The Occupiers have their facts right.

There has been an unprecedented increase in earnings inequality in the United States, with significant shares of total earnings increasingly going to the very top.

Let’s be clear on this: we are not talking about inherited wealth, but rather “earnings”, the stuff we get from being an “employee”.

The only group to see their average earnings rise over the course of the last three decades or so are highly educated, older, men. And this is driven by the select few. It is not an exaggeration to say that it is the top 1%.

These changes have been documented in a series of research papers published by a loosely coordinated network of labour economists over the course of the last decade or so. If you want all the details take a look at the book edited by Atkinson and Piketty called Top Incomes over the Twentieth Century. But since you need a top income to afford it, visit the associated web site that holds the data or go to  Emmanuel Saez’s website .
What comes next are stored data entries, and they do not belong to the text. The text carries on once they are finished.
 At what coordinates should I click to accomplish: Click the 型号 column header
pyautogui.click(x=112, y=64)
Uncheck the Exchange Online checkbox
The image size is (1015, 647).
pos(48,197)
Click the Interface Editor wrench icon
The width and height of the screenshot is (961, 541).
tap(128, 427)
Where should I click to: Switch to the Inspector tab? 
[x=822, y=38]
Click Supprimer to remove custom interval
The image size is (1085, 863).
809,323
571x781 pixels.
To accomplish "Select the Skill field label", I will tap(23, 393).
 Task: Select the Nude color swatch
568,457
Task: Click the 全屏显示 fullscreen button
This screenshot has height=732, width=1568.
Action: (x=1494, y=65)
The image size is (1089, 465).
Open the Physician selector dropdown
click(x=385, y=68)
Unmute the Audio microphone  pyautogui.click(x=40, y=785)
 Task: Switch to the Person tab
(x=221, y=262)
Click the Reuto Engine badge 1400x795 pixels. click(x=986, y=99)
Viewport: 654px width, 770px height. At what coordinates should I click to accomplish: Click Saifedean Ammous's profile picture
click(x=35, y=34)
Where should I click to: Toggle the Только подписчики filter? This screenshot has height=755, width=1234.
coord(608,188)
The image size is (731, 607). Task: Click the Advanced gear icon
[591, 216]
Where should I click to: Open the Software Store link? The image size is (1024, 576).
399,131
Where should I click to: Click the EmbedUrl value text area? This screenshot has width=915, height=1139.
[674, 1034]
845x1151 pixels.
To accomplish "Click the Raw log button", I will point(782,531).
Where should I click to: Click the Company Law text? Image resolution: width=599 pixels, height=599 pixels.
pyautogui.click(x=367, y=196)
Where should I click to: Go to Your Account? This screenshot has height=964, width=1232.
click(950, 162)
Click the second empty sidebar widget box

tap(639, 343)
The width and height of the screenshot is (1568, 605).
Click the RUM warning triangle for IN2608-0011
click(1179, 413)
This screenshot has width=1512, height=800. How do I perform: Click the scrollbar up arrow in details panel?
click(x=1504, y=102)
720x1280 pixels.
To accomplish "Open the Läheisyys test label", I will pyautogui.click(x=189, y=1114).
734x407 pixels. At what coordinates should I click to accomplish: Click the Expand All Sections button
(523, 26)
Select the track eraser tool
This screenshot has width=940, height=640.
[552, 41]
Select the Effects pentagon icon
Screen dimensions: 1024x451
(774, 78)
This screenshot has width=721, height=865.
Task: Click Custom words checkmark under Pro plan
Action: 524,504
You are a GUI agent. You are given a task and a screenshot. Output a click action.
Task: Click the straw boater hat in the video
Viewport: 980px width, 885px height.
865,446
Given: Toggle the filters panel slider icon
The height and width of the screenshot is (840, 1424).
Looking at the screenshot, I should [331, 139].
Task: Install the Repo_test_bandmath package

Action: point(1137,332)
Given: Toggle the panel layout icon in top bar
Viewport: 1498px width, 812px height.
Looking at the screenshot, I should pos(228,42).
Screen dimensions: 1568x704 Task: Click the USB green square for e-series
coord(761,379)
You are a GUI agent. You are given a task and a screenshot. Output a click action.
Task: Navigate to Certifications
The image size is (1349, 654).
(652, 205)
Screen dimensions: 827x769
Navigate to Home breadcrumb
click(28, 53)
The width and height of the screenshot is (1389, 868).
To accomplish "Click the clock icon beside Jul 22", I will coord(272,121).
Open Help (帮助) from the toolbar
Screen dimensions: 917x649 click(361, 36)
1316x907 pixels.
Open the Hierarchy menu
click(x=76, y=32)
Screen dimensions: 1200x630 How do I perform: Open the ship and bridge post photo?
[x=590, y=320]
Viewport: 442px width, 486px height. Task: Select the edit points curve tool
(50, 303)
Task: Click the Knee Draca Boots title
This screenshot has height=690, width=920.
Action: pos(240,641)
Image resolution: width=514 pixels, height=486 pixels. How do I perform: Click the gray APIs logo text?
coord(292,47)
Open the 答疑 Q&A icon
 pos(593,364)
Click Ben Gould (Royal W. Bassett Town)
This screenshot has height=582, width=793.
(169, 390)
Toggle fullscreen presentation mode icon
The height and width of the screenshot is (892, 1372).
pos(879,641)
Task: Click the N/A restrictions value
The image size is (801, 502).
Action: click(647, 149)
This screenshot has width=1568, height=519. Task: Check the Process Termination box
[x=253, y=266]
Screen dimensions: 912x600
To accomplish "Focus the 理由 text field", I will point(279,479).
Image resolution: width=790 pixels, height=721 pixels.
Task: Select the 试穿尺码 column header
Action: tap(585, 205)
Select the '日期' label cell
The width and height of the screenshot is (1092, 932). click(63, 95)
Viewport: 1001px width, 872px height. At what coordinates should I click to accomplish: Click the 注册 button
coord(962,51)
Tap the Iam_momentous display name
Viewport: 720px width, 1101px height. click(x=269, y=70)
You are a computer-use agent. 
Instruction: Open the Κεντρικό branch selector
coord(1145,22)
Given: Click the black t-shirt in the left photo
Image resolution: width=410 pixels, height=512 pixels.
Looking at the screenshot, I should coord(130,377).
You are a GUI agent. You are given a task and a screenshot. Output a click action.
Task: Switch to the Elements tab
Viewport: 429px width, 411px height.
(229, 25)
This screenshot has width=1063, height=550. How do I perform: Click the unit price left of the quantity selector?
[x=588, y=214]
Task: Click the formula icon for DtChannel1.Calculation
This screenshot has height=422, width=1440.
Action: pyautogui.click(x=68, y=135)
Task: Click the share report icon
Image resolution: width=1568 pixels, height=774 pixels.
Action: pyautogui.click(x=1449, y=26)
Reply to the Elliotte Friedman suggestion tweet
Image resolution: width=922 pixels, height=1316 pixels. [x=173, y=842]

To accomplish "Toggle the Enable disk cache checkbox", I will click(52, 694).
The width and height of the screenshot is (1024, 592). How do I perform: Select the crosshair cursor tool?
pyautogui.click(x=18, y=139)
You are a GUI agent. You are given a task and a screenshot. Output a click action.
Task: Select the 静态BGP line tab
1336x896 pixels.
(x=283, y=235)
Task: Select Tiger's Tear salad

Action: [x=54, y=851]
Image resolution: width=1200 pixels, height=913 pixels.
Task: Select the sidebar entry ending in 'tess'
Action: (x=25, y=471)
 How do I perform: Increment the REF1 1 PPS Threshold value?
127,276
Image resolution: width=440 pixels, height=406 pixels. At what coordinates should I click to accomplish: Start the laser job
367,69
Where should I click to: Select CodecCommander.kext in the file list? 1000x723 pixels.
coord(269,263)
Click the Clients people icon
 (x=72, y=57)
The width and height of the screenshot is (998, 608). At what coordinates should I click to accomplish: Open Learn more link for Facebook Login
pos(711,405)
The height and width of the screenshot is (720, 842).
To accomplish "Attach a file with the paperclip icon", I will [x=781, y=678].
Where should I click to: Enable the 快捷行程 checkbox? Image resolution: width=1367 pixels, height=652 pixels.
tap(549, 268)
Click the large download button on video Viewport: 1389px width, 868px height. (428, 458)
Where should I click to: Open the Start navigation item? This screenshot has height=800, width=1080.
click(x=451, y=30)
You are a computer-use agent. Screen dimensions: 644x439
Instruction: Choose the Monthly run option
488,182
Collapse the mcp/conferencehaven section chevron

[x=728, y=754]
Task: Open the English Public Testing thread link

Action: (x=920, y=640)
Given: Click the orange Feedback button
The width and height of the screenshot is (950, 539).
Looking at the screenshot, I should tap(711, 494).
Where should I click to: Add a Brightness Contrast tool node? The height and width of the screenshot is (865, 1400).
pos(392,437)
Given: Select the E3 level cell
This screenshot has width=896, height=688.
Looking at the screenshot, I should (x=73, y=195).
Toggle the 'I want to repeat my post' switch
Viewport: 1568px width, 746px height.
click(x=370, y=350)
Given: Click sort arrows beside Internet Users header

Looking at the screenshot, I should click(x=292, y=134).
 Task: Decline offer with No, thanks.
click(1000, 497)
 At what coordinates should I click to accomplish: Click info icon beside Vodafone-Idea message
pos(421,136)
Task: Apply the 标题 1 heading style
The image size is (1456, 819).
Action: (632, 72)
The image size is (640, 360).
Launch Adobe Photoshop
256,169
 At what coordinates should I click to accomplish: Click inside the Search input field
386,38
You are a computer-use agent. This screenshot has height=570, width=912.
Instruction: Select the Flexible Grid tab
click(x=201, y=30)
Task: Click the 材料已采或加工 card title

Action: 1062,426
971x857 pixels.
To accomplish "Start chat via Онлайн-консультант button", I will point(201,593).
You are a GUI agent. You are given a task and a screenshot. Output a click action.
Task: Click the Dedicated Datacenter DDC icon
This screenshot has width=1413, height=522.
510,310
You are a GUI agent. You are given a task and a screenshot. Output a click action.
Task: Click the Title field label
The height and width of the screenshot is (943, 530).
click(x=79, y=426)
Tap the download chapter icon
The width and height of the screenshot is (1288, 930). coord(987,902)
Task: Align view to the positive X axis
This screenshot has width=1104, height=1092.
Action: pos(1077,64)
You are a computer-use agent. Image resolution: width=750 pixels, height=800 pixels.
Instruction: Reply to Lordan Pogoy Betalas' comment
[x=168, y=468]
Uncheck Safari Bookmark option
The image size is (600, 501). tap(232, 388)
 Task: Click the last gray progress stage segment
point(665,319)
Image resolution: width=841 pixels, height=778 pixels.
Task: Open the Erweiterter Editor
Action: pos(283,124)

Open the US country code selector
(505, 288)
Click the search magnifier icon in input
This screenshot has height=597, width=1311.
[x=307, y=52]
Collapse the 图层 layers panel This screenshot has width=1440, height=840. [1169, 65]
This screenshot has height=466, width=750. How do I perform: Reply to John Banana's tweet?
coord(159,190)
Saez wrote some of the path breaking articles using income tax data to document how the distribution of earnings have become increasingly concentrated among the top 1% in the United States. But he also co-authored an article with Mike Veall of the Department of Economics at McMaster University to document the extent to which this was going on in Canada.

The Saez-Veall article called “The Evolution of High Incomes in North America: Lessons from Canadian Evidence” is published in the June 2005 issue of the American Economic Review, and shows that since 1980 the share of total earnings going to the top 5% has increased from about 23% to 30%, but also that all of this has been driven by the top 1% who have seen their share rise from about 7.5% to about 13%. And half of this increase is driven by the top one-tenth of one percent.

We know why this is happening in Canada. It is because top earners here have the option of moving to the US, and Canadian employers have to offer competitive compensation to keep them. Saez and Veall show that the changes in Quebec, where the top earners are presumably less mobile than in English-speaking parts of Canada, were not as significant. Competitive North American labour markets are the driving force.

But the matter of why it happened in the US is left open. If the top 1% merit this increasing share, the implications are one thing. But if they don’t, being due to just luck and privilege, they are another.

Couple the later scenario, or at least the belief in the latter scenario, with the fact that the typical individual has not seen any gains in earnings for more than 30 years; throw in the implication that young people are facing an increasingly polarized labour market that does not promise the same earnings as it did for their parents when they were getting started; ah … now you have fertile soil for an Occupy Movement.

The surprising thing is that there weren’t protests long ago. The timing has to do with the bursting of the financial bubble. It is now much more credible to start believing that luck and privilege (or maybe even greed and criminality), not skills and determination, are what was behind the success of the top 1%.

The Occupiers may have their facts correct, but the underlying reasons are worth a second thought … something I’ll address in a series of posts over the coming days.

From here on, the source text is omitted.